- Problem requirements:
Look over the data below and give the number of lines containing the word "screenshot", with no other words.

- Source material:
····················

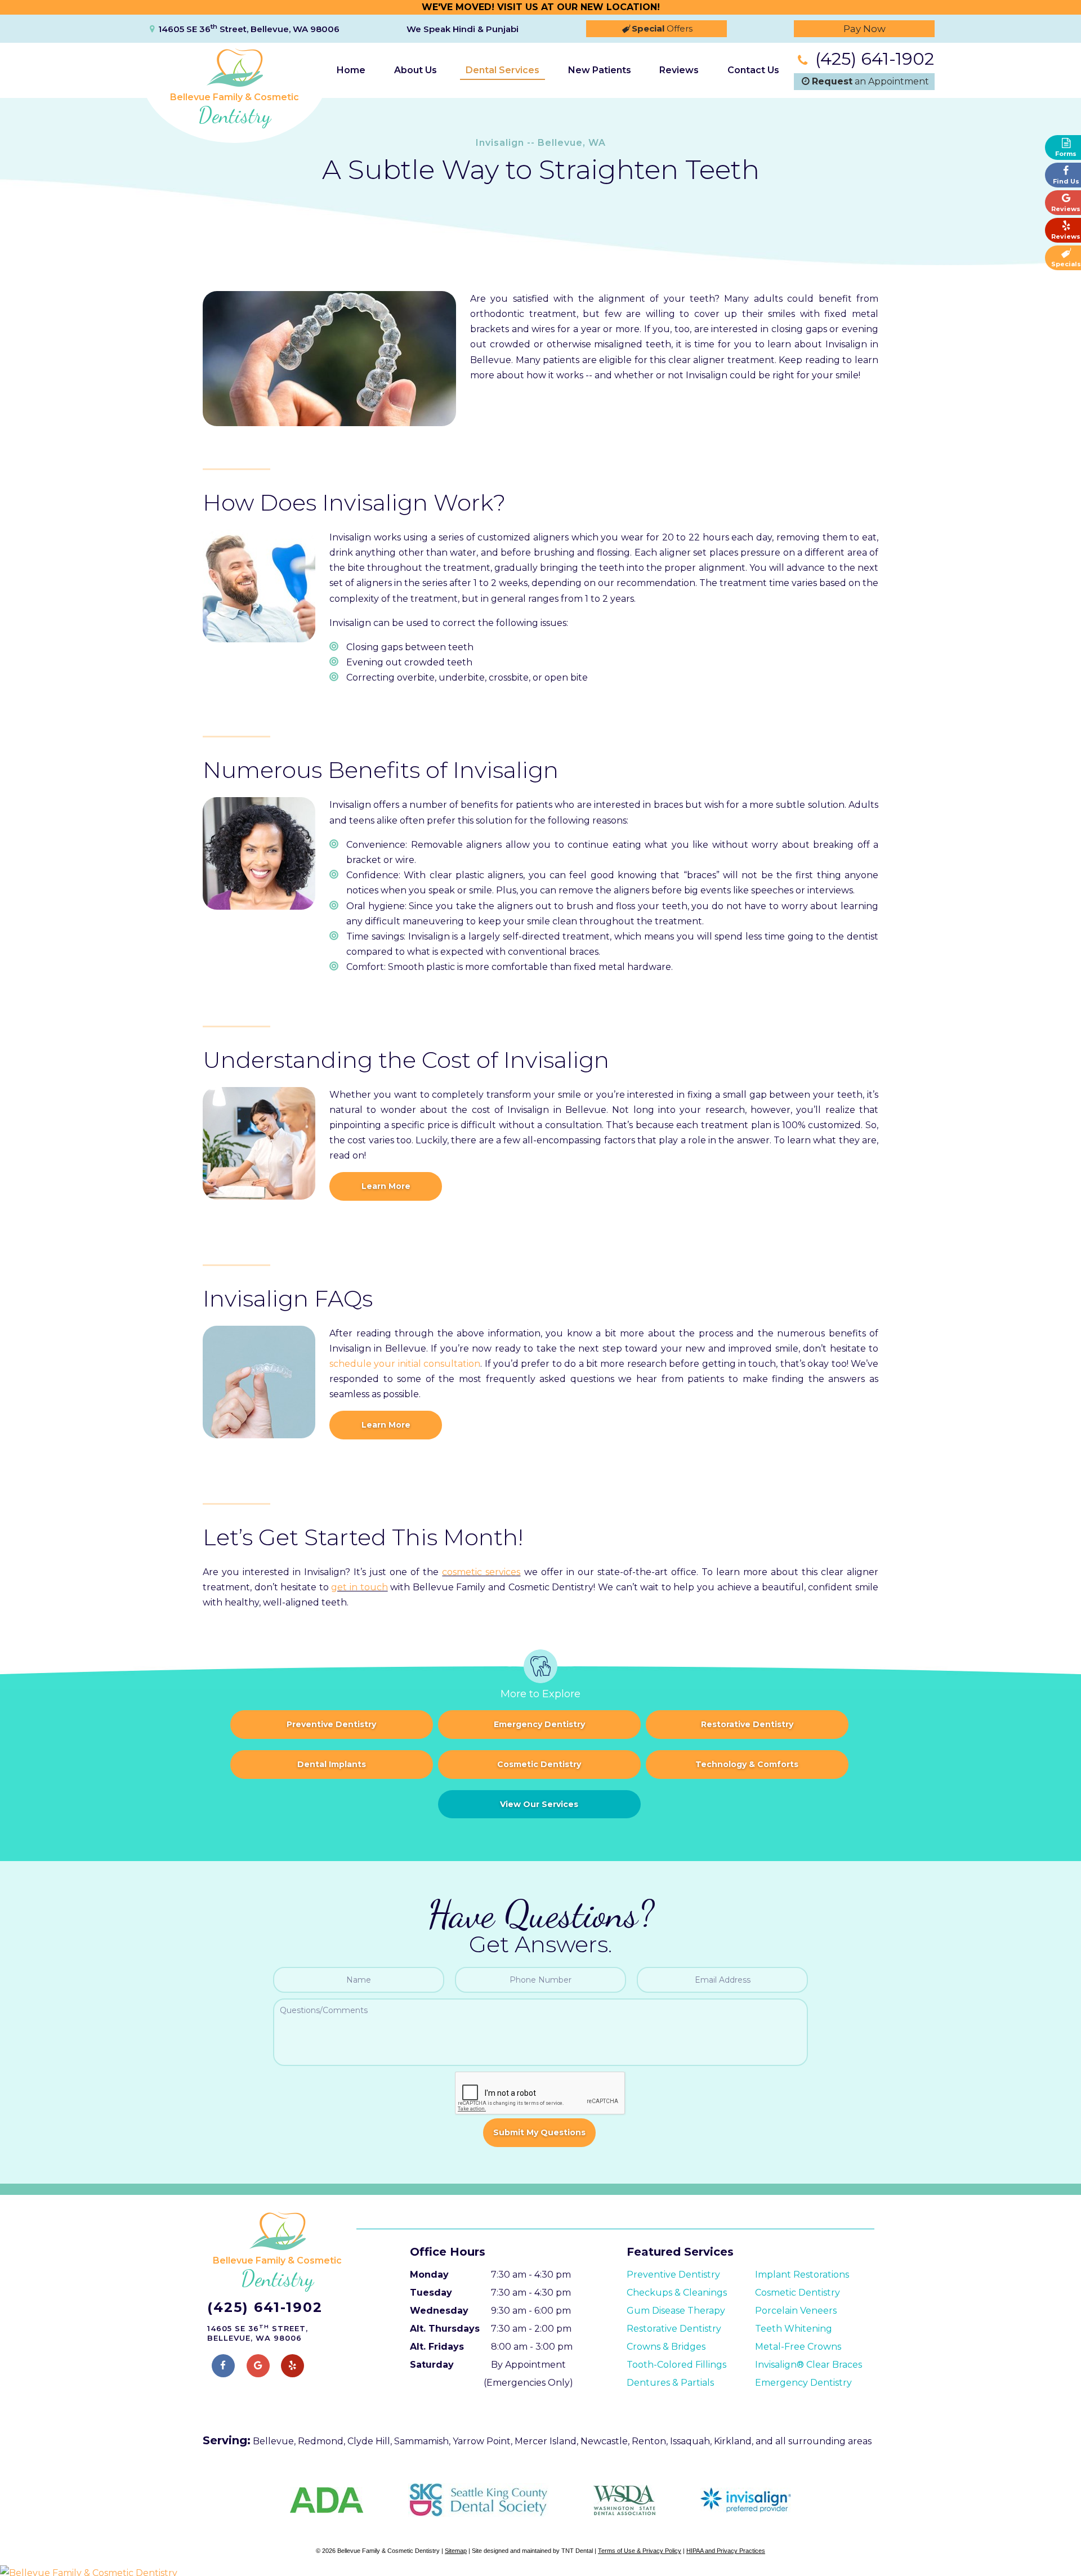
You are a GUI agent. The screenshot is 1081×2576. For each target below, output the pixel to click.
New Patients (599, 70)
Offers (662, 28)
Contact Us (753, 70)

····················

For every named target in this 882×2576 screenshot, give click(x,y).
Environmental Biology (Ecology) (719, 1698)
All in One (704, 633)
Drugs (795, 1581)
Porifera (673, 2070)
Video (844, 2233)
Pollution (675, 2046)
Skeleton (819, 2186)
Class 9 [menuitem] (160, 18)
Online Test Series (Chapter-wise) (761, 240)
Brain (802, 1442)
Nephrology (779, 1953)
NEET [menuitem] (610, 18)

····················

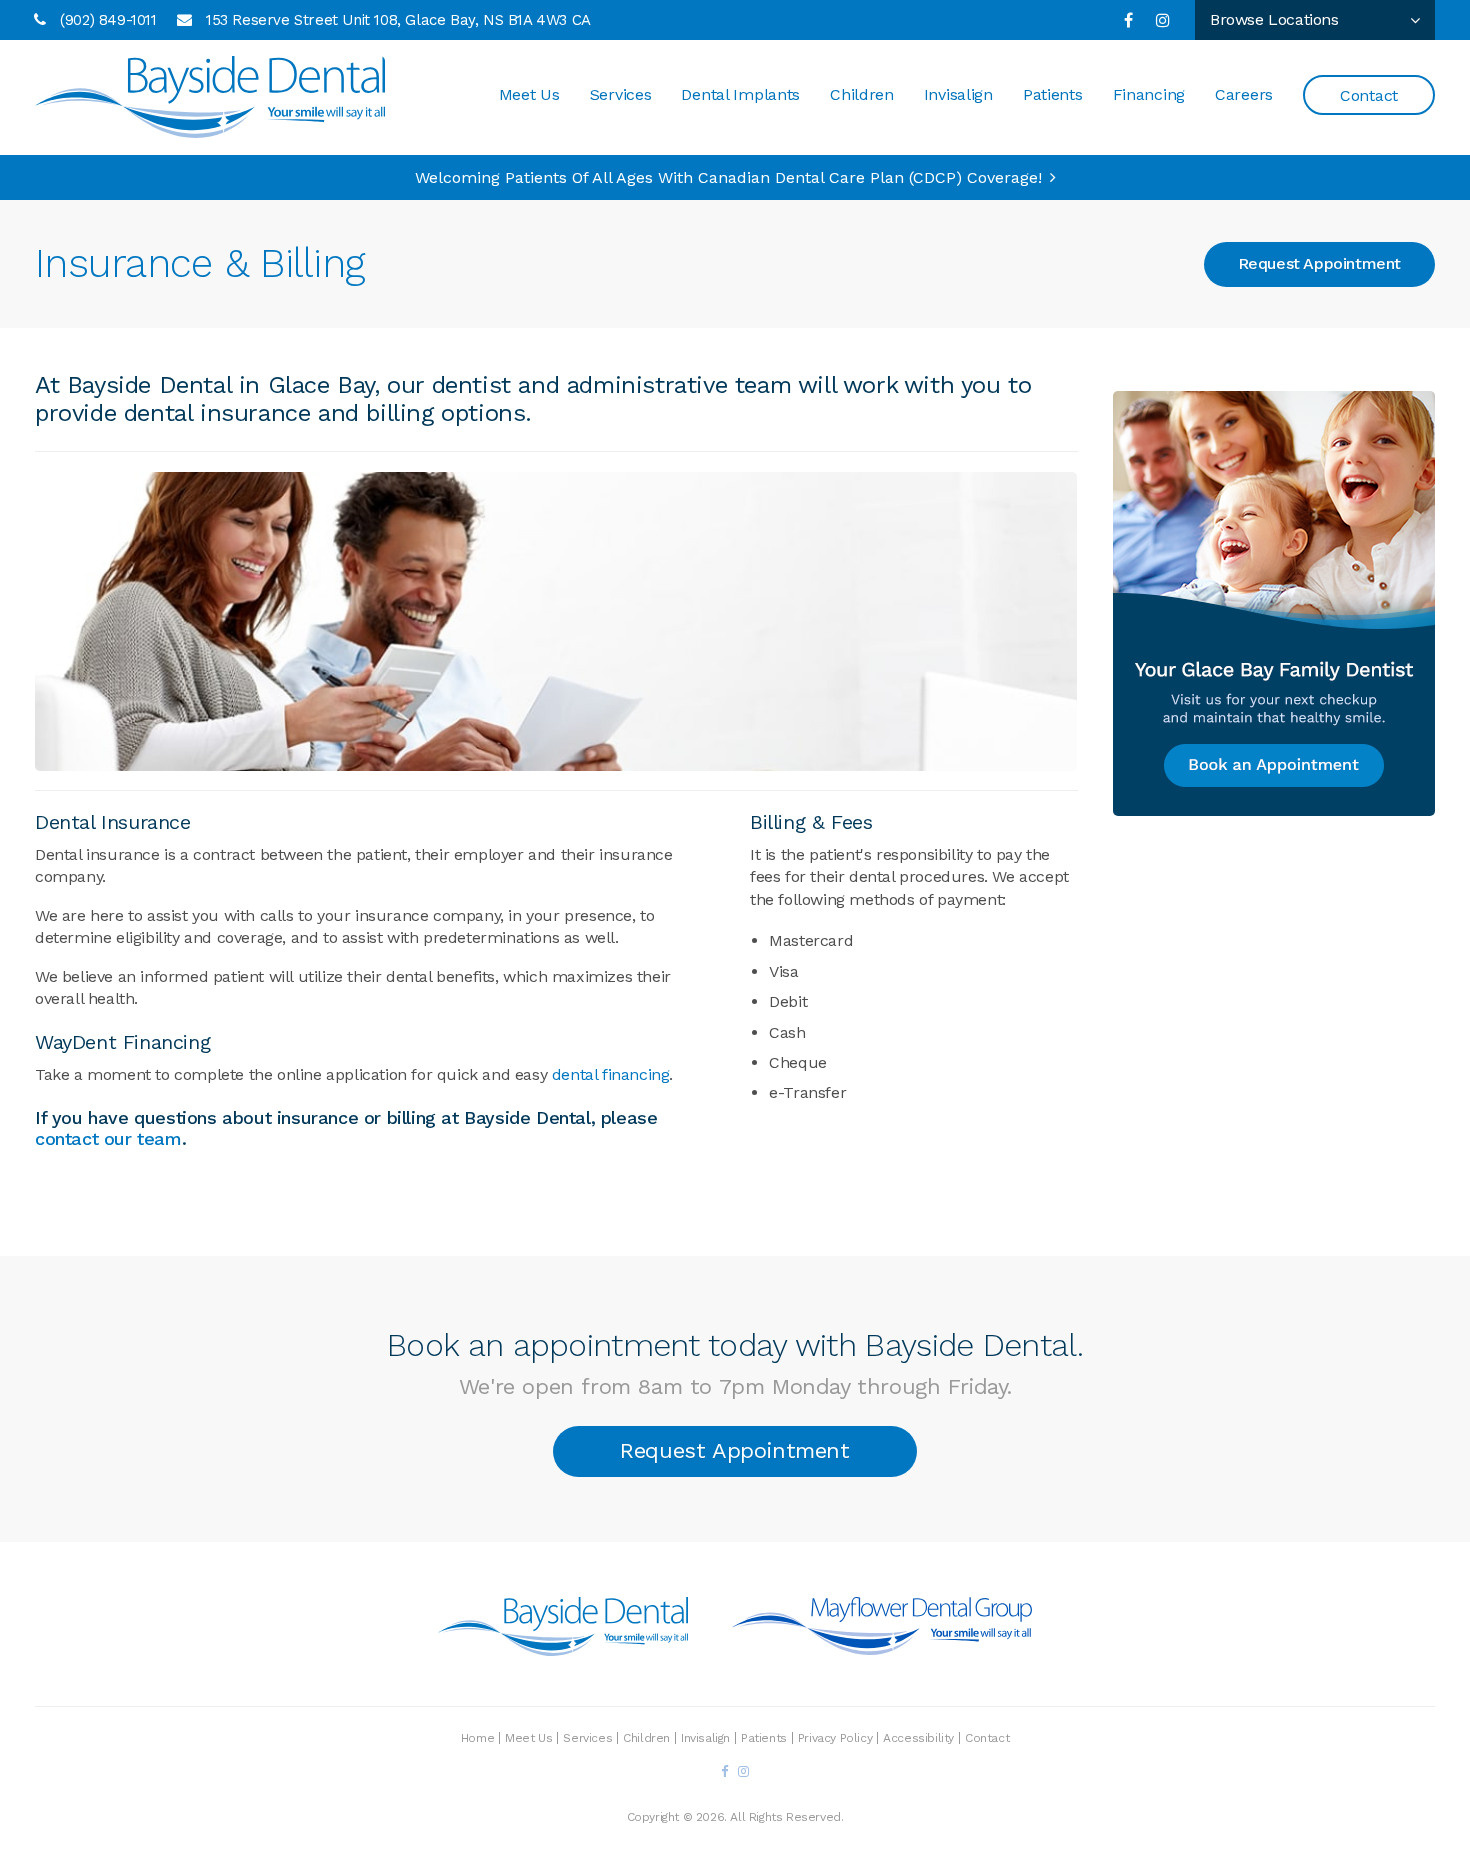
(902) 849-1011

····················

- Completed task:
2